• _Exercise passage_:
=== Begin Enclosure ===

Above: Synaptics still makes voice biometic chips.
VentureBeat: It feels like without some of these things, IoT was either incomplete or impractical. If you didn’t have energy efficiency or AI, you were brute-forcing these things into the world. You’d either need a lot more sensors or you were causing more pollution, whether on the network or in terms of the number of devices. When you add AI and energy efficiency, it feels more sensible to deploy all these things.
Hurlston: That’s absolutely true. Maybe taking it one step further back, having wireless connectivity has been a huge enabler for these kinds of gadgets. I never imagined that I’d have a doorbell that had electronic gadgets in it. I never imagined that you’d have a bike that has electronic gadgets in it. IoT started with low-power wireless connectivity that enabled things like scales or smoke detectors or bicycles to connect to other things. That was one.

=== End Enclosure ===

• _Extracted entries_:
=== Begin Enclosure ===

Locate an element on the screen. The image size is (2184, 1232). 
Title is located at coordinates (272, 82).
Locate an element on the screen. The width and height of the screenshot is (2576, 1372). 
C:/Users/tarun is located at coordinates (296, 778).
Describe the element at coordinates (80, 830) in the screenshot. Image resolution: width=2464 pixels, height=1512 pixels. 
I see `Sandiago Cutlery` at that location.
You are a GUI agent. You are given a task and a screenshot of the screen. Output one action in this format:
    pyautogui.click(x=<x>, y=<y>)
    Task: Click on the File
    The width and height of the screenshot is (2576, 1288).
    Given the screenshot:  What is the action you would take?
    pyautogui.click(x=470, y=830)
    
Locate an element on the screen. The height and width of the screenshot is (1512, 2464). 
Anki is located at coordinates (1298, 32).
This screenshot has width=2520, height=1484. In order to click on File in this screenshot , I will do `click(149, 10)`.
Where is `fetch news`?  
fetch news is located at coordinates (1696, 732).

=== End Enclosure ===

• _To do_:
a) In two sentences, what does the interview excerpt say?
b) Extract a passage word for word from the interview excerpt, beginning at the words "VentureBeat: It feels" and stopping after "That was one.".
The records have no connection to the interview excerpt.

• _Solutions to the tasks_:
a) The VentureBeat interviewer suggests that without energy efficiency or AI, IoT was incomplete or impractical, needing more sensors or causing more pollution, and that adding them makes deploying these devices more sensible. Hurlston agrees and adds that wireless connectivity has been a huge enabler, since IoT started with low-power wireless connectivity that let things like scales, smoke detectors, and bicycles connect to other things.

b)
VentureBeat: It feels like without some of these things, IoT was either incomplete or impractical. If you didn’t have energy efficiency or AI, you were brute-forcing these things into the world. You’d either need a lot more sensors or you were causing more pollution, whether on the network or in terms of the number of devices. When you add AI and energy efficiency, it feels more sensible to deploy all these things.
Hurlston: That’s absolutely true. Maybe taking it one step further back, having wireless connectivity has been a huge enabler for these kinds of gadgets. I never imagined that I’d have a doorbell that had electronic gadgets in it. I never imagined that you’d have a bike that has electronic gadgets in it. IoT started with low-power wireless connectivity that enabled things like scales or smoke detectors or bicycles to connect to other things. That was one.